• [Job 1]:
List every outcome that the course description says participants will be able to achieve by the end of the course.

• [Passage]:
General description
In this module, you will learn how to analyse linguistic data with R, Rstudio, and the tidyverse. We will cover descriptive and inferential statistics as well as linear modelling. Each lesson consists of a theoretical part followed by hands-on exercises in R.
As outcome of the course, you will be able to:
- visualise and summarise your data
- analyse continuous data with a linear model which includes assumption checks, data transformation, contrast coding, interpretation of the model outcome (including interactions)
- carry out inferential statistics (hypothesis formulating and testing)
- communicate your results
- conduct open and reproducible research
Topics:
- descriptive statistics, plotting of data
- introduction to linear modelling with one categorical or continuous predictor (this includes data transformation, contrast coding)
- multiple linear models (two predictors) and interactions (this includes data transformation)

• [Information provided]:
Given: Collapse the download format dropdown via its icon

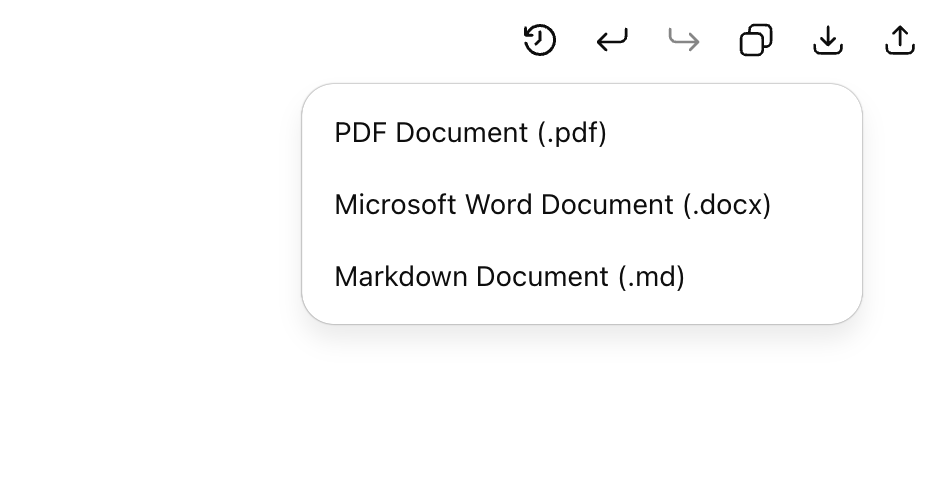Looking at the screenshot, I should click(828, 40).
* * *
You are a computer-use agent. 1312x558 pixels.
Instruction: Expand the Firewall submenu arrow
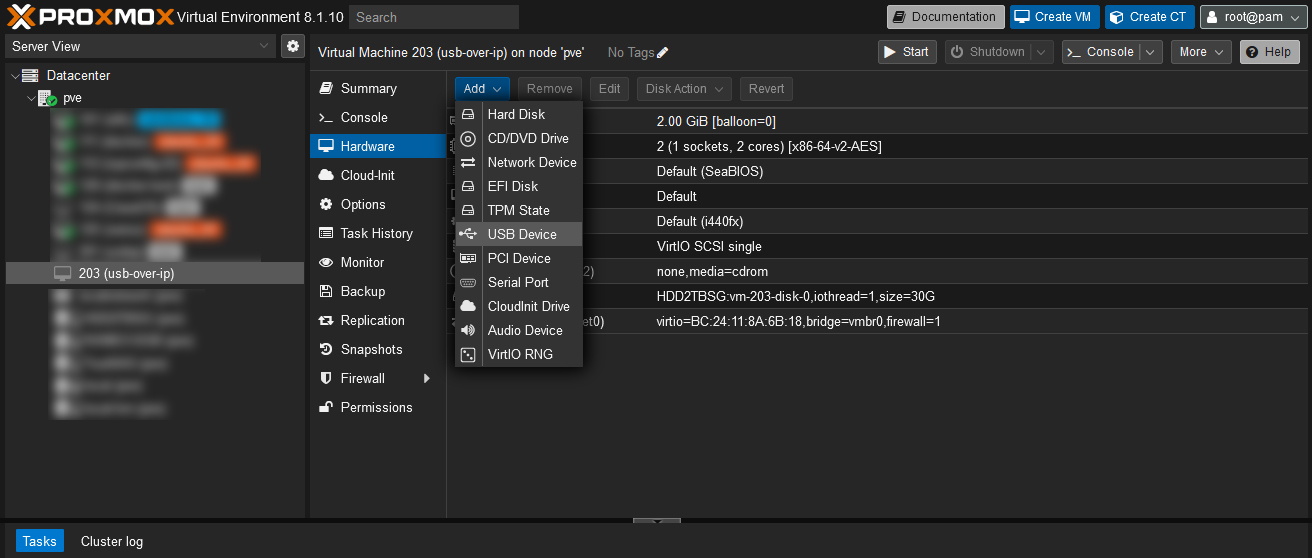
...
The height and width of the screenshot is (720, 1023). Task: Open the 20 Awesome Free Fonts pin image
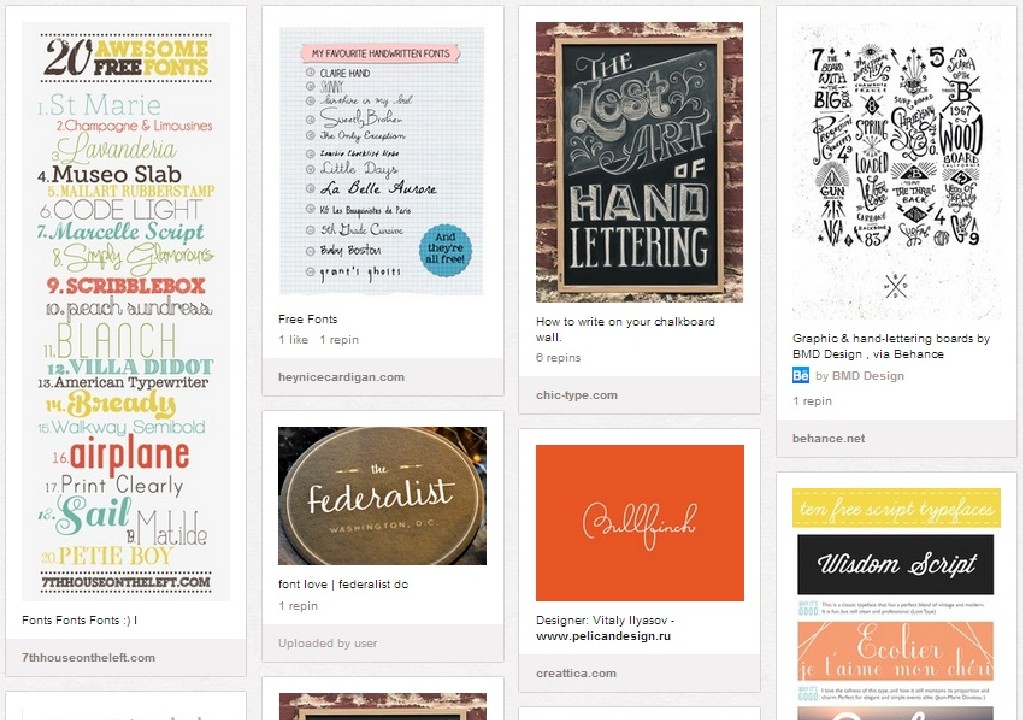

• [Job 2]:
From the records, copy the lines starting at the one containing "You are a computer-use" and ending at the one containing "Instruction: Expand the".

• [Worked answer 1]:
- visualise and summarise your data
- analyse continuous data with a linear model which includes assumption checks, data transformation, contrast coding, interpretation of the model outcome (including interactions)
- carry out inferential statistics (hypothesis formulating and testing)
- communicate your results
- conduct open and reproducible research

• [Worked answer 2]:
You are a computer-use agent. 1312x558 pixels.
Instruction: Expand the Firewall submenu arrow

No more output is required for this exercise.